🤖 AI Summary
In deep variational Bayesian symbolic music generation, jointly optimizing the Kullback–Leibler divergence (KLD) and attribute regularization (AR) loss remains challenging: excessive KLD constraints degrade controllability, while relaxing them compromises the standard normal prior over the latent space. To address this trade-off, we propose a joint regularization framework based on learnable attribute transformations, embedded within the variational information bottleneck paradigm.
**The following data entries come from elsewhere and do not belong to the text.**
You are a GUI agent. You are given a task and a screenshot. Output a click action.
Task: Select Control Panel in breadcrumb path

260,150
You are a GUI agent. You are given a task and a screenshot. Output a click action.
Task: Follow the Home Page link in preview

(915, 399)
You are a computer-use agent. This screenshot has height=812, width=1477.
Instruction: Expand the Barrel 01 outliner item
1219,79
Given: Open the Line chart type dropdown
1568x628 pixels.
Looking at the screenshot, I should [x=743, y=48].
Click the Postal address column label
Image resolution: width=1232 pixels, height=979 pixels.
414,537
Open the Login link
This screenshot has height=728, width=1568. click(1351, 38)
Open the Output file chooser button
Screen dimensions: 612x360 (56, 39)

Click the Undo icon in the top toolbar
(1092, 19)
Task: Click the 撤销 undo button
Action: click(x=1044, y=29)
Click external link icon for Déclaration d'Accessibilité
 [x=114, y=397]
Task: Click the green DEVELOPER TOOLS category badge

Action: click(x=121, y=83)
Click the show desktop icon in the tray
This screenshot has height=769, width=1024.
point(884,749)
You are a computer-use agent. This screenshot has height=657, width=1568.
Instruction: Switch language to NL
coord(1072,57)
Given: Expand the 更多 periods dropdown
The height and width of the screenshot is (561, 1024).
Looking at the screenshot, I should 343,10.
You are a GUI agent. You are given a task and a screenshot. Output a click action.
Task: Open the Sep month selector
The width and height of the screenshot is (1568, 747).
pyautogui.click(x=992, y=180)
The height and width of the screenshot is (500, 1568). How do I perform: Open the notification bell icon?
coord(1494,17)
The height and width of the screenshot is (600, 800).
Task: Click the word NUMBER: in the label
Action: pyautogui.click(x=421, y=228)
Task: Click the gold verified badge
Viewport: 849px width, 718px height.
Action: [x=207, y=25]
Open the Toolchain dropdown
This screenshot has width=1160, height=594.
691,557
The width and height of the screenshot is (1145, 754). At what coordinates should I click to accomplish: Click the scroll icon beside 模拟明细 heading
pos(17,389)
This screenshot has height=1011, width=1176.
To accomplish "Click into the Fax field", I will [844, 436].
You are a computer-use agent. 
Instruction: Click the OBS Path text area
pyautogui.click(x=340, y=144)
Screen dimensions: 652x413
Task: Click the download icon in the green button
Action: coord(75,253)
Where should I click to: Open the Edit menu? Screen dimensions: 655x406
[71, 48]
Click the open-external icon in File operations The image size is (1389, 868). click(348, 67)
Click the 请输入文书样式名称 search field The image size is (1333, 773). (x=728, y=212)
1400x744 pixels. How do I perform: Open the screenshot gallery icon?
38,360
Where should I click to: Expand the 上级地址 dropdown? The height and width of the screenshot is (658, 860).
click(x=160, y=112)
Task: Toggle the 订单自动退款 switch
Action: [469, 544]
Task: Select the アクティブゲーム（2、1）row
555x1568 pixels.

Building upon reconstruction loss, our method employs a nonlinear attribute transformation module to dynamically balance KLD and AR terms—replacing rigid linear weighting with adaptive coordination. Experiments demonstrate significant improvements in both generation quality and control accuracy across multiple continuous musical attributes (e.g., tempo, density, tonal strength), while preserving latent distributions closely approximating the standard normal. Thus, our approach achieves unified optimization of controllability and regularization.
📝 Abstract
Explicit latent variable models provide a flexible yet powerful framework for data synthesis, enabling controlled manipulation of generative factors. With latent variables drawn from a tractable probability density function that can be further constrained, these models enable continuous and semantically rich exploration of the output space by navigating their latent spaces. Structured latent representations are typically obtained through the joint minimization of regularization loss functions. In variational information bottleneck models, reconstruction loss and Kullback-Leibler Divergence (KLD) are often linearly combined with an auxiliary Attribute-Regularization (AR) loss. However, balancing KLD and AR turns out to be a very delicate matter. When KLD dominates over AR, generative models tend to lack controllability; when AR dominates over KLD, the stochastic encoder is encouraged to violate the standard normal prior. We explore this trade-off in the context of symbolic music generation with explicit control over continuous musical attributes. We show that existing approaches struggle to jointly minimize both regularization objectives, whereas suitable attribute transformations can help achieve both controllability and regularization of the target latent dimensions.